Collapse (film)

Collapse (film)
Collapse

Theatrical poster
Directed by Chris Smith
Produced by Chris Smith
Kate Noble
Starring Michael Ruppert
Music by Didier Leplae
Joe Wong
Cinematography Ed Lachman
Max Malkin
Chris Smith
Editing by Barry Poltermann
Distributed by Vitagraph Films
Release date(s) September 12, 2009 (2009-09-12) (TIFF)
Running time 82 minutes
Country United States
Language English

Collapse, directed by Chris Smith, is an American documentary film exploring the theories, writings and life story of controversial author Michael Ruppert. Collapse premiered at the Toronto International Film Festival in September 2009 to positive reviews.

Ruppert, a former Los Angeles police officer who describes himself as an investigative reporter and radical thinker, has authored books on the events of the September 11 attacks and of energy issues. Critics[who?] call him a conspiracy theorist and an alarmist.

Director Smith interviewed Ruppert over the course of fourteen hours in an interrogation-like setting in an abandoned warehouse basement meat locker near downtown Los Angeles. Ruppert’s interview was shot over five days throughout March and April of 2009. The filmmakers distilled these interviews down to this 82 minute monologue with archival footage interspersed as illustration.

The title refers to Ruppert’s belief that unsustainable energy and financial policies have led to an ongoing collapse of modern industrial civilization.

The film does not overtly take a perspective on the validity of Ruppert’s positions and critics have alternatingly described the film as supportive and as critical of Ruppert’s views. Smith himself, speaking at the Toronto International Film Festival premiere, said that "What I hoped to reveal was ... that his obsession with the collapse of industrial civilization has led to the collapse of his life. In the end, it is a character study about his obsession."[1]

Contents

Synopsis

Sitting in a room that looks like a bunker, Ruppert briefly recounts his life including his parents' ties to U.S. intelligence agencies and Ruppert’s own career as an LAPD beat cop and detective. Ruppert then summarizes current energy and economic issues, focusing mainly around the core concepts of peak oil and sustainable development. He also criticizes fiat money and discusses CIA drug trafficking.
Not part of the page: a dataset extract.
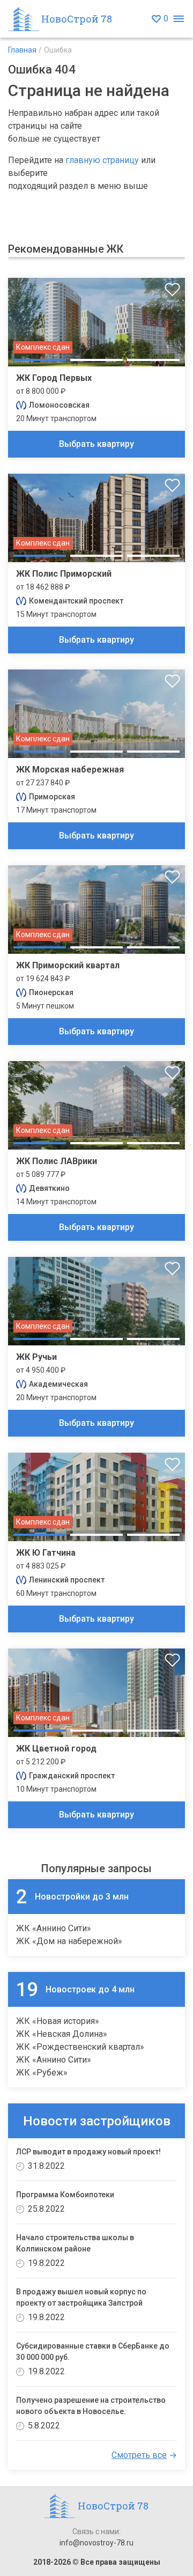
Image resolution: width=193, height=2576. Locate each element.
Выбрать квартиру (96, 444)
The bulk of the film presents Ruppert making an array of predictions including social unrest, violence, population dislocation and governmental collapses in the United States and throughout the world. He draws on the same news reports and data available to any Internet user, but he applies a unique interpretation -- “connecting the dots” as he calls it.

Smith periodically stops Ruppert to question his assumptions and provide a note of skepticism.

Critical reception

After its premiere at the Toronto Film Festival, Owen Gleiberman of Entertainment Weekly called Collapse “one of the few true buzz films of the festival” and wrote that “you may want to dispute (Ruppert), but more than that you’ll want to hear him, because what he says — right or wrong, prophecy or paranoia — takes up residence in your mind.”[2]

Daily Variety wrote that Collapse was “unnervingly persuasive much of the time, and merely riveting when it's not, Ruppert's talking-head analysis gets the Errol Morris treatment from director Chris Smith (American Movie), whose intellectual horror film ranks as another essential work.”[3]

The Onion’s AV Club wrote that “in several immensely poignant moments, we can also see an angry, lonely, vulnerable man whose life epitomizes the title as much as the globe does. There are many layers to the man and the movie, and I for one left the theater shaken.”[4]

Roger Ebert wrote, "I don't know when I've seen a thriller more frightening. I couldn't tear my eyes from the screen. "Collapse" is even entertaining, in a macabre sense. I think you owe it to yourself to see it."[5]

Distribution

In October 2009 the filmmakers announced that Collapse would premiere simultaneously in theaters in New York and on Video On Demand on November 6, 2009.[6] According to press announcements, this unique release arrangement “will mark the first time a film will be released this soon after it premiered at a festival without distribution.”